- [Work task]: Return the number of lines below that contain "will"; nothing else belongs in the reply.

——————————

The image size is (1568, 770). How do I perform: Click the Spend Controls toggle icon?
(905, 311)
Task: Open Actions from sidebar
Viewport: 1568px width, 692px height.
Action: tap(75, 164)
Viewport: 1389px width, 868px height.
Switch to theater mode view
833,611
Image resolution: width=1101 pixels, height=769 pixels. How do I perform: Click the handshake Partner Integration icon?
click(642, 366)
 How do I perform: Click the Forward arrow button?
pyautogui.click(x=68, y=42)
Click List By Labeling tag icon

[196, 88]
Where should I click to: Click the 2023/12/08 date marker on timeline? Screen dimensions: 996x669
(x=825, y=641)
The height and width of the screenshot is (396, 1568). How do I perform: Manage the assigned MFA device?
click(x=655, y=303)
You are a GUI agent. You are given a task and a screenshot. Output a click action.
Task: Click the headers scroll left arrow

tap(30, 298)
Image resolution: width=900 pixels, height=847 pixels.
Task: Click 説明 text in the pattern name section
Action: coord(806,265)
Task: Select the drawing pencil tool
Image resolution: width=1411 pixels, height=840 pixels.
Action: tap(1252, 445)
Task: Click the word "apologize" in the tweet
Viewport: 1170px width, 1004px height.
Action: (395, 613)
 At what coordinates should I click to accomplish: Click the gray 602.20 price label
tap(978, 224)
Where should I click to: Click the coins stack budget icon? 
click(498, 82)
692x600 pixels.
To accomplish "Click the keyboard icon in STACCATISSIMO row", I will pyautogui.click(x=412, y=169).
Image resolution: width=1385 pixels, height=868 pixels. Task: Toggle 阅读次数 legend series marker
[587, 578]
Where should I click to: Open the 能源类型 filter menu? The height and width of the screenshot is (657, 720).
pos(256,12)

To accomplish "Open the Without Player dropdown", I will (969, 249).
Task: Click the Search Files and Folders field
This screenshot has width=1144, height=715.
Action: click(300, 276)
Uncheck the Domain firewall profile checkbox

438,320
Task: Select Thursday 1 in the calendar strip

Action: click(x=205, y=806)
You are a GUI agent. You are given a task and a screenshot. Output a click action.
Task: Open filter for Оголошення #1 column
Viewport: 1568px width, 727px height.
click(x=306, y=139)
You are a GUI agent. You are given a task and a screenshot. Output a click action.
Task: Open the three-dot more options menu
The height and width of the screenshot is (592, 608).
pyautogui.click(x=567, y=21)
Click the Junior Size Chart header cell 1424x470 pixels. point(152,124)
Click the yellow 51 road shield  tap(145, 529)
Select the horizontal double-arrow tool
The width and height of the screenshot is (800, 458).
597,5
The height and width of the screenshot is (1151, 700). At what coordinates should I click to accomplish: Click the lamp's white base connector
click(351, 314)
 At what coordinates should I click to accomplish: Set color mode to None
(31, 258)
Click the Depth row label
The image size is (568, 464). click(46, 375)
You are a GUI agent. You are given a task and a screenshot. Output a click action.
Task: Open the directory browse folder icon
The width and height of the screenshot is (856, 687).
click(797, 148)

——————————

- [Exercise response]: 2